Do ATUAL
MANAUS – Um homem de 29 anos foi preso por policiais civis nesta sexta-feira (9) em Manaus por perseguir e ameaçar de morte a ex-companheira, de 23 anos, e a filha de 7 anos após deixar o presídio. O suspeito havia sido preso anteriormente por crimes de perseguição e injúria contra a mesma vítima, além de responder por descumprimento de medida protetiva. Mesmo assim, ele continuou a ameaçá-la.
Segundo a delegada Kássia Evangelista, da Delegacia Especializada em Crimes Contra a Mulher – Centro-Sul, a vítima vive sob medo constante desde 2018. O agressor chegou a ameaçar atear fogo nela e na própria filha.
“Esse cidadão já responde a vários processos judiciais por crimes em contexto de violência doméstica contra a mesma vítima e já foi preso em três outras ocasiões, nos anos de 2022, 2024 e 2025. A última liberação ocorreu em 4 de novembro de 2025, mas as ameaças e perseguições persistem”, afirmou a delegada.
Kássia Evangelista disse que a jovem mudou diversas vezes de endereço para se proteger. “Desde que o relacionamento foi rompido, ela vem tendo constantes fugas, pois este cidadão continua na perseguição e nas ameaças. Assim, fugiu novamente para Nova Aripuanã e, em Manaus, também já precisou mudar de vários bairros para tentar despistá-lo”, disse a delegada.
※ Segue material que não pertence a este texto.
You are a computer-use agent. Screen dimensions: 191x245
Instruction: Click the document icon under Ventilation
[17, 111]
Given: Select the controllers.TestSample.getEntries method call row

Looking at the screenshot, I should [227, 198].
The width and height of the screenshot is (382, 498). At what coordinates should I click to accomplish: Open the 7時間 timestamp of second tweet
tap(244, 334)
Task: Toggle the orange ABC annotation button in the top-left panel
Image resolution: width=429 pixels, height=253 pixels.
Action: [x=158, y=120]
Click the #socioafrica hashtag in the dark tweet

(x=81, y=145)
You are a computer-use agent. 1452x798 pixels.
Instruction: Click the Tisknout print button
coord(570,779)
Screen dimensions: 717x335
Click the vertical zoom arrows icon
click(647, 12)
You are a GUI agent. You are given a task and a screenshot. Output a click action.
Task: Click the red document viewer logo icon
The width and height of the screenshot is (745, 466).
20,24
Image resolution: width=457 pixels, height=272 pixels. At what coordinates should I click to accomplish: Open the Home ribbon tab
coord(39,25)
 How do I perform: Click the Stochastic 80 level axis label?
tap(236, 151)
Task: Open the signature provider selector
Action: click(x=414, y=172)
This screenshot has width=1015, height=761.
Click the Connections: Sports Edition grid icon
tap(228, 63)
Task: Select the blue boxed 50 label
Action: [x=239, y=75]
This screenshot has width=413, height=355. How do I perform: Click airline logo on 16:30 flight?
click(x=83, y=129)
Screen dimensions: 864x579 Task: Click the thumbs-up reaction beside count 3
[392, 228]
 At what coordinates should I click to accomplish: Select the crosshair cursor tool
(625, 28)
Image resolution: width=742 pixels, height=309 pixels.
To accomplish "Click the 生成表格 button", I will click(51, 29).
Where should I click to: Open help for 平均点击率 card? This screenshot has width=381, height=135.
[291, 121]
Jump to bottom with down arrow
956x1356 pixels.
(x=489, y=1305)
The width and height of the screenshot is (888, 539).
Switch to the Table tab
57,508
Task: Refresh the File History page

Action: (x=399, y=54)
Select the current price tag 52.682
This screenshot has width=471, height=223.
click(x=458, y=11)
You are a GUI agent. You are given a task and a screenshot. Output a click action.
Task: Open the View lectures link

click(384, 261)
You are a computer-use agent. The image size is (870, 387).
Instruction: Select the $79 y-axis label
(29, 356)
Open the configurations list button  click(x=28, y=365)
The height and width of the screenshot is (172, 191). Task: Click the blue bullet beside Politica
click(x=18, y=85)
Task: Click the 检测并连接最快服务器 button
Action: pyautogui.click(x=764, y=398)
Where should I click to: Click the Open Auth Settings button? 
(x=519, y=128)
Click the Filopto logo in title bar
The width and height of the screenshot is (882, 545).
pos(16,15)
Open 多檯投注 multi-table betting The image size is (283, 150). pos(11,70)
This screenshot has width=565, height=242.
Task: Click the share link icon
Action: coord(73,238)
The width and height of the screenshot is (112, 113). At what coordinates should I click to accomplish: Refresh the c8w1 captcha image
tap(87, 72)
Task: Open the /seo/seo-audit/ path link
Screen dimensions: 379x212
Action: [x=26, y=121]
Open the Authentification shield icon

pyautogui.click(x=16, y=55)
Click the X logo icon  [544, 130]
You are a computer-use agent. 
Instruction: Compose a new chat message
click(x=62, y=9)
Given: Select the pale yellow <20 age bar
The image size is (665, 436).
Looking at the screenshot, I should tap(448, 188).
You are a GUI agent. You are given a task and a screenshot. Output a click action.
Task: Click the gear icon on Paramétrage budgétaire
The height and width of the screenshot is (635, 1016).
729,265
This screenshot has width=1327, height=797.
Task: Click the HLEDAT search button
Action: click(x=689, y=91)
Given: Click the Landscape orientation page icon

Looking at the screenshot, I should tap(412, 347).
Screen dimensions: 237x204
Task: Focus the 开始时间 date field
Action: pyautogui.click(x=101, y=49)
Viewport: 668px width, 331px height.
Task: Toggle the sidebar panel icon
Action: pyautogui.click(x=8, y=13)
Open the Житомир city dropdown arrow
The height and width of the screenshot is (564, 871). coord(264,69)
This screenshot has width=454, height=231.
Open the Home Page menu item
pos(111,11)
O delegado Paulo Mavignier revelou que o agressor enviava áudios com ameaças e afirmava não ter medo da prisão, mesmo utilizando tornozeleira eletrônica. “Ela não podia ter residência fixa, pois estava sempre fugindo. Ele invadia a casa dela, fazia ameaças de morte e a perseguia constantemente. Enviava áudios extremamente agressivos e aterrorizantes nos quais dizia que iria queimá-la viva, queimar a filha, e até furar seus olhos. Vale ressaltar que já havia sido preso três vezes e estava usando tornozeleira eletrônica por violência doméstica. Nos áudios, afirmava não ter medo da cadeia”, relatou o delegado.
Durante o cumprimento do mandado de prisão, o homem resistiu à abordagem policial e voltou a ameaçar a vítima na frente dos agentes afirmando que iria persegui-la novamente quando fosse solto. Diante da gravidade do caso, a Justiça também concedeu medida protetiva para a filha do casal.
“Ele não é apenas um agressor doméstico, é um verdadeiro terrorista doméstico. O que fazia com essa jovem não permitia que ela tivesse vida, que pudesse se recompor e reconstruir sua história”, concluiu o delegado.